_Task data_
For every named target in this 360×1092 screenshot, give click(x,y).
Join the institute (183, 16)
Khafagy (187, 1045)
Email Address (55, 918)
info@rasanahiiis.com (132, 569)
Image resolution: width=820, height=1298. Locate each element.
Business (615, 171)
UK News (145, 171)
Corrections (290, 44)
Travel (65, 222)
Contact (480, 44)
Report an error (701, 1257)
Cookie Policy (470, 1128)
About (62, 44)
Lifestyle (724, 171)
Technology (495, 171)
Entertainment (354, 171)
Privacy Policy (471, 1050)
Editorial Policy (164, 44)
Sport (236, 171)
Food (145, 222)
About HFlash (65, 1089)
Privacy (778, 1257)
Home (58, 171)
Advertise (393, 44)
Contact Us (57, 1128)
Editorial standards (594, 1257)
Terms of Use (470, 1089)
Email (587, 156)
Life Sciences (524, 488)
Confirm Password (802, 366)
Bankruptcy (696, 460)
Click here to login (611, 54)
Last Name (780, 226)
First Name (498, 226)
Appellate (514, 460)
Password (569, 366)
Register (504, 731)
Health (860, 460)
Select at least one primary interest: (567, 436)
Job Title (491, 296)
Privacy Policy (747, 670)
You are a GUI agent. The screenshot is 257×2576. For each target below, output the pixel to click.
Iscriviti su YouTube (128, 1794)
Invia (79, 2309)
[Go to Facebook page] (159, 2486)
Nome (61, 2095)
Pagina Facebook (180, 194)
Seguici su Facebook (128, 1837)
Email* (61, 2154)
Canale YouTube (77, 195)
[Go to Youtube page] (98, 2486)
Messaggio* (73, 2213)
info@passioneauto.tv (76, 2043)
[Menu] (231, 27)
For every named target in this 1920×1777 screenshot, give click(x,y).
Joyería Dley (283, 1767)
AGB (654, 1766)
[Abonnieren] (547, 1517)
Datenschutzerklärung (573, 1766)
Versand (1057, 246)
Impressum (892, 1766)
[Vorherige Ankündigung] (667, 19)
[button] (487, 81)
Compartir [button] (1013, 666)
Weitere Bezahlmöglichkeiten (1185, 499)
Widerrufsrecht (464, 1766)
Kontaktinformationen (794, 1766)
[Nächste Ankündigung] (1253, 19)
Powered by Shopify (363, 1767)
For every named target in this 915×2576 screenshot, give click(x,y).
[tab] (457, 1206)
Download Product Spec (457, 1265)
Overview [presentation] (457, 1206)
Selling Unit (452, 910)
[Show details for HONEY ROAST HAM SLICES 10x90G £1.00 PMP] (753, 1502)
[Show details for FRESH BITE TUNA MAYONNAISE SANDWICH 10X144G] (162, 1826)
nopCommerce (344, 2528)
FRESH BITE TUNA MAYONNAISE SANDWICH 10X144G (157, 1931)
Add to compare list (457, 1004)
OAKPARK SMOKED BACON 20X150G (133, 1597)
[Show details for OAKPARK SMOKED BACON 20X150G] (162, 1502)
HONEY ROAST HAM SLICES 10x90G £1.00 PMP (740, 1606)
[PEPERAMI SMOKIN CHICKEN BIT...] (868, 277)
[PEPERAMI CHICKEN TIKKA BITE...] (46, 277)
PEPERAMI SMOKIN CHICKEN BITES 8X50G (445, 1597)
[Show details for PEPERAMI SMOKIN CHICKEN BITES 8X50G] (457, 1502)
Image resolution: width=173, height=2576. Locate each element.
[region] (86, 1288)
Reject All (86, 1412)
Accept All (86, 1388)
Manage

_Exercise details_
Your answer should be only the number of lines in the entries above that hold the string "CHICKEN".

_Your response_
4